* What the exercise asks
Begin at the line that has "Given: Select the 差出人名設定 menu item" and stop after the line that has "I will pos(662,308).". Reproduce those lines with "chart marker" swapped for "graph marker", leaving the rest unchanged.

* Records
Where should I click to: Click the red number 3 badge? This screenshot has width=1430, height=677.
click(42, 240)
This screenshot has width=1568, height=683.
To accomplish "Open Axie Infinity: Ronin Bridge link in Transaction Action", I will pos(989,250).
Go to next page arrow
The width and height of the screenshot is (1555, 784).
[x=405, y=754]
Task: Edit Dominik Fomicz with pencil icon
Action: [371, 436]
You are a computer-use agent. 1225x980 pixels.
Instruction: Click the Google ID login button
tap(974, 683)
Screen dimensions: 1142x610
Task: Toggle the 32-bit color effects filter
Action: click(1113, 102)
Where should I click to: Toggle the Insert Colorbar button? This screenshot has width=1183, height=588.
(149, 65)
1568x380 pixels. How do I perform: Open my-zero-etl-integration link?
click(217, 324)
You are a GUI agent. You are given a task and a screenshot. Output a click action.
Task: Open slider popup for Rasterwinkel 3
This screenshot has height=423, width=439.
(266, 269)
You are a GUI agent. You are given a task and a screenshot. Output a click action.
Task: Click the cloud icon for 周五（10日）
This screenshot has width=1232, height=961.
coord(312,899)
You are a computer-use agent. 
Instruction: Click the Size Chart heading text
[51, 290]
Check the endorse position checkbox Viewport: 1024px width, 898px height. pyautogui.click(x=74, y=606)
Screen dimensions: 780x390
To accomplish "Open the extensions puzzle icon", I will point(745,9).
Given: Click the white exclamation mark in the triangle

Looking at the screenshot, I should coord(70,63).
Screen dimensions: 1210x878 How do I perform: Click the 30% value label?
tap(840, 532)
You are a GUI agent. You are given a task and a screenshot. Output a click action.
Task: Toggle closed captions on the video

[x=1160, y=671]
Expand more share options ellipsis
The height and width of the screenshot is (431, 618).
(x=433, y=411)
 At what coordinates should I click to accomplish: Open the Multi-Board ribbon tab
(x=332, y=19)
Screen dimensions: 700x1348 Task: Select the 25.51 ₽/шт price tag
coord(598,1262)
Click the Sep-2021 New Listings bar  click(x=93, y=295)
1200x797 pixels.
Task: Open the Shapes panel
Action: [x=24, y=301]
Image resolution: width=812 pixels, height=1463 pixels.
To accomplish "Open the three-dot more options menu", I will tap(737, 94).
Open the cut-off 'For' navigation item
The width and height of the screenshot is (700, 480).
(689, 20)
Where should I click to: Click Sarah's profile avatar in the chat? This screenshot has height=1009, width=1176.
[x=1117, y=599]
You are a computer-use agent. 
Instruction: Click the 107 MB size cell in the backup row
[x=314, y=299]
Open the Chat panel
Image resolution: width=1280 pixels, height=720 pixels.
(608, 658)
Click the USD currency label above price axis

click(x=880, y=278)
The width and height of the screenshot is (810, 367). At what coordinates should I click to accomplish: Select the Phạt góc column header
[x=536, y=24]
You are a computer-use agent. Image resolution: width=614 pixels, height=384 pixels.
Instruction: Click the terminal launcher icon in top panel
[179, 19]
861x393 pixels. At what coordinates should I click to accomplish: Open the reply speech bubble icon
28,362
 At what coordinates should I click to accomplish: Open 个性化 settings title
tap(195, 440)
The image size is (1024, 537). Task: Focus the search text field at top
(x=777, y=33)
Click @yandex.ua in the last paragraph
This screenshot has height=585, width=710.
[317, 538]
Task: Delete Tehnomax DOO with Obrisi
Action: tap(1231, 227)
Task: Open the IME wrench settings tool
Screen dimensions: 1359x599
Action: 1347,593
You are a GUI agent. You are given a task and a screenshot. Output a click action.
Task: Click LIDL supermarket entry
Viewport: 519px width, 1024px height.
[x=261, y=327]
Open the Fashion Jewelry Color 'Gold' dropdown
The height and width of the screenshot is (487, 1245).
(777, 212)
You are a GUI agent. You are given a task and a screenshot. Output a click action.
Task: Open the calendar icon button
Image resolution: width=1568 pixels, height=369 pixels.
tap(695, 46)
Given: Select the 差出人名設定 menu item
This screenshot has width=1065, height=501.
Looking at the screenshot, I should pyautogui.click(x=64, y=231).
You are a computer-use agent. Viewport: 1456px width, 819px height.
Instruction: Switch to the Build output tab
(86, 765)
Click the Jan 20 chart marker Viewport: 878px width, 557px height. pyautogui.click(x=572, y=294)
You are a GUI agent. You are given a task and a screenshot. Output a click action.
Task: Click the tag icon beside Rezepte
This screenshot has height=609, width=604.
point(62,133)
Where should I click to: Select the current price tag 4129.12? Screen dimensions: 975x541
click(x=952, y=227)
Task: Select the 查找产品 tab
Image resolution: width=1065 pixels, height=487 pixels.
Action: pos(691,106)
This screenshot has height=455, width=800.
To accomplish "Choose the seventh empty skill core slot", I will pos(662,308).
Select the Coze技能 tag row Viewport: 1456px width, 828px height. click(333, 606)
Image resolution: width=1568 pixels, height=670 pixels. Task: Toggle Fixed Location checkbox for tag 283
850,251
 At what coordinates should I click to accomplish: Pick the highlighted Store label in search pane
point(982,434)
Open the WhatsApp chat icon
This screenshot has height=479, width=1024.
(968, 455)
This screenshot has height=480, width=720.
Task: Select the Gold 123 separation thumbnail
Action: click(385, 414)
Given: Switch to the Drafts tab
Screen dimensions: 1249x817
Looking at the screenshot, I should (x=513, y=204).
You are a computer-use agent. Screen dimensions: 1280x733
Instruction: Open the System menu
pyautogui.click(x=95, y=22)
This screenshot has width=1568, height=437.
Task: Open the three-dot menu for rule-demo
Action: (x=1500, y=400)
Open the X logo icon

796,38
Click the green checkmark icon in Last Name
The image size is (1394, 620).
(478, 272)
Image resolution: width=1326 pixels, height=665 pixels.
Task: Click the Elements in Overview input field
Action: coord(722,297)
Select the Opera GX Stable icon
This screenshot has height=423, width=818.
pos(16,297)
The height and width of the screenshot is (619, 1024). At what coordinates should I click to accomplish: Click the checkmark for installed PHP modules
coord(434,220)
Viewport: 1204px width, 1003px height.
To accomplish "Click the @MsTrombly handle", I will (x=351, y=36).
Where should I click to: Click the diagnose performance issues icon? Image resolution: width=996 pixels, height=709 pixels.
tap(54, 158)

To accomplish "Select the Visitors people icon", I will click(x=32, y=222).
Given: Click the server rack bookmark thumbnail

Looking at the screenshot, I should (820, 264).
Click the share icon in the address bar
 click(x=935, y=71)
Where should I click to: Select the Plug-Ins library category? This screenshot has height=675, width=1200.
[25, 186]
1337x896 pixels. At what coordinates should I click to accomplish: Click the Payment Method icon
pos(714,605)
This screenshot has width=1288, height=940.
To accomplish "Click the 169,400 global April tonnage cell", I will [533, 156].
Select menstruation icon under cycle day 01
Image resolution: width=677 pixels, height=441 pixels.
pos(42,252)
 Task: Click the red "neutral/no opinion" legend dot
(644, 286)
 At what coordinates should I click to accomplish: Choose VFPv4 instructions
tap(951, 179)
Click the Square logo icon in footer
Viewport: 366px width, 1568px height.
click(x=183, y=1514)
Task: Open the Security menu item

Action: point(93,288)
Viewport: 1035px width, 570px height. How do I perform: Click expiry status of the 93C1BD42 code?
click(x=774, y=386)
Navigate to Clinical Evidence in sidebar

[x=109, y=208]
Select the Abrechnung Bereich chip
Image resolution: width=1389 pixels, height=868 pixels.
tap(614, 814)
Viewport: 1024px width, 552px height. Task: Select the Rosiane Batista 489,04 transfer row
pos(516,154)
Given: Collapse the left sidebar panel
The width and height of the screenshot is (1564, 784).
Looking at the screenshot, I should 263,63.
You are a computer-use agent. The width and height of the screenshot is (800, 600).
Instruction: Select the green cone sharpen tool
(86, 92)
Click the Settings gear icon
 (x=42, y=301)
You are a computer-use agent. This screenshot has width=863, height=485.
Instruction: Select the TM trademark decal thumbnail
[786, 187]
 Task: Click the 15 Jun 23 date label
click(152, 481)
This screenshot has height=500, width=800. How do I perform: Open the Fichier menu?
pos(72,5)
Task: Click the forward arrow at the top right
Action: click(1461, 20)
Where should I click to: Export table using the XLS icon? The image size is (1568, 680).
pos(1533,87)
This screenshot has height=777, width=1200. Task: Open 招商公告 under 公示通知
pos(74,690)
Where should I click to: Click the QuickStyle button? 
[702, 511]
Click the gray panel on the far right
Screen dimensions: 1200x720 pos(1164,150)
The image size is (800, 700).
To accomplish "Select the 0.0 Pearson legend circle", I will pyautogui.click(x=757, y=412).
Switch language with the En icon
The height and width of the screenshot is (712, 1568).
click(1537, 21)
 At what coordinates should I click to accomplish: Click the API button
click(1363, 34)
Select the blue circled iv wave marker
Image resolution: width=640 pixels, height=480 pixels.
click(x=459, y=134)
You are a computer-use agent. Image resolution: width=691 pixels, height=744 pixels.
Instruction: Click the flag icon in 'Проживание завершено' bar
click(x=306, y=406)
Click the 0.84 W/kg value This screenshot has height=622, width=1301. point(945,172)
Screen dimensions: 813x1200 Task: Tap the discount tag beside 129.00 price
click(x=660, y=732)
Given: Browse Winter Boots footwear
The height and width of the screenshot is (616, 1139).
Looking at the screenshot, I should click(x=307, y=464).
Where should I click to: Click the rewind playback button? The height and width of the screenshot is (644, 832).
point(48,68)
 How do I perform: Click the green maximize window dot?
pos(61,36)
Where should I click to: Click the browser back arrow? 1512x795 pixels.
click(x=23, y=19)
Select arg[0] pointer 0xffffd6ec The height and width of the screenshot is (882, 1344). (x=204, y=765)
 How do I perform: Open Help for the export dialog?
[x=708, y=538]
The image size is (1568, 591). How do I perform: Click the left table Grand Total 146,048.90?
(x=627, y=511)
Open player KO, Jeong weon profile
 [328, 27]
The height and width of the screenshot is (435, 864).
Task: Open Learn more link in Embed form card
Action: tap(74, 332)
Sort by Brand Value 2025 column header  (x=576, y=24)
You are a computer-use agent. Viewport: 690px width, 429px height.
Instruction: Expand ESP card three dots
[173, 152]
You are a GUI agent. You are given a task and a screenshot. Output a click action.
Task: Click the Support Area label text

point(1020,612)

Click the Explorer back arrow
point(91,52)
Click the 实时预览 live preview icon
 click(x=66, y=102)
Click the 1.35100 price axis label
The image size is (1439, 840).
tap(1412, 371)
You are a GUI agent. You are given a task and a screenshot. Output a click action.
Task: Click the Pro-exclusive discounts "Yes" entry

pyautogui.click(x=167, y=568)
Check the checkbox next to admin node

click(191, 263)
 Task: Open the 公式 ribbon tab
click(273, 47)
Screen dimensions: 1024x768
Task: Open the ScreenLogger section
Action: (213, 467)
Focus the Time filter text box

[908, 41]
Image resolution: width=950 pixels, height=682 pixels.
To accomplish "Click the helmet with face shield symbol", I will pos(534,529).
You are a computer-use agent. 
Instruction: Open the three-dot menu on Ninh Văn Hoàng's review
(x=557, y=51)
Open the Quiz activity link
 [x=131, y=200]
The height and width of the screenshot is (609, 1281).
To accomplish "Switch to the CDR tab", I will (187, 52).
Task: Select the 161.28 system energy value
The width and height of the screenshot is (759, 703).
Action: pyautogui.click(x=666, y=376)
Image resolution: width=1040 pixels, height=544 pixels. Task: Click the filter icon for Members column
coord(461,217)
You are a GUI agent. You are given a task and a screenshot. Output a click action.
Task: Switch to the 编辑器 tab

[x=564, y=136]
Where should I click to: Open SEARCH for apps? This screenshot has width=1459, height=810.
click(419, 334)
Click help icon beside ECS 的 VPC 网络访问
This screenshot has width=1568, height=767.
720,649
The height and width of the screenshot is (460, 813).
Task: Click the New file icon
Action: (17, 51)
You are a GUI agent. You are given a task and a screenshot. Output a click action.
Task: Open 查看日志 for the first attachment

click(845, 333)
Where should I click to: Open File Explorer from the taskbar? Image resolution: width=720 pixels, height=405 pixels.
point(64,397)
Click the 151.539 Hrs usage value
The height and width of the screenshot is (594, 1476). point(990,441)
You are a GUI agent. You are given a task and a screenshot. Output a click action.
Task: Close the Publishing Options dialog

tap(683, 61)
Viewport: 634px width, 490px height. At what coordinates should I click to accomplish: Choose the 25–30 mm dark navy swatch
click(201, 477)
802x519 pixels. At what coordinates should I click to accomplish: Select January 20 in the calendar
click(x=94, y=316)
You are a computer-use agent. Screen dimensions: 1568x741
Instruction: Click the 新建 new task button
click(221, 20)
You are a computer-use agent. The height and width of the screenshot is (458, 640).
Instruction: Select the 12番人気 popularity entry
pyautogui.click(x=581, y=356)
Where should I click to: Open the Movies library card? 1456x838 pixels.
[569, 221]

* Exercise answer
Given: Select the 差出人名設定 menu item
This screenshot has width=1065, height=501.
Looking at the screenshot, I should pyautogui.click(x=64, y=231).
You are a computer-use agent. Viewport: 1456px width, 819px height.
Instruction: Switch to the Build output tab
(86, 765)
Click the Jan 20 graph marker Viewport: 878px width, 557px height. pyautogui.click(x=572, y=294)
You are a GUI agent. You are given a task and a screenshot. Output a click action.
Task: Click the tag icon beside Rezepte
This screenshot has height=609, width=604.
point(62,133)
Where should I click to: Select the current price tag 4129.12? Screen dimensions: 975x541
click(x=952, y=227)
Task: Select the 查找产品 tab
Image resolution: width=1065 pixels, height=487 pixels.
Action: pos(691,106)
This screenshot has height=455, width=800.
To accomplish "Choose the seventh empty skill core slot", I will pos(662,308).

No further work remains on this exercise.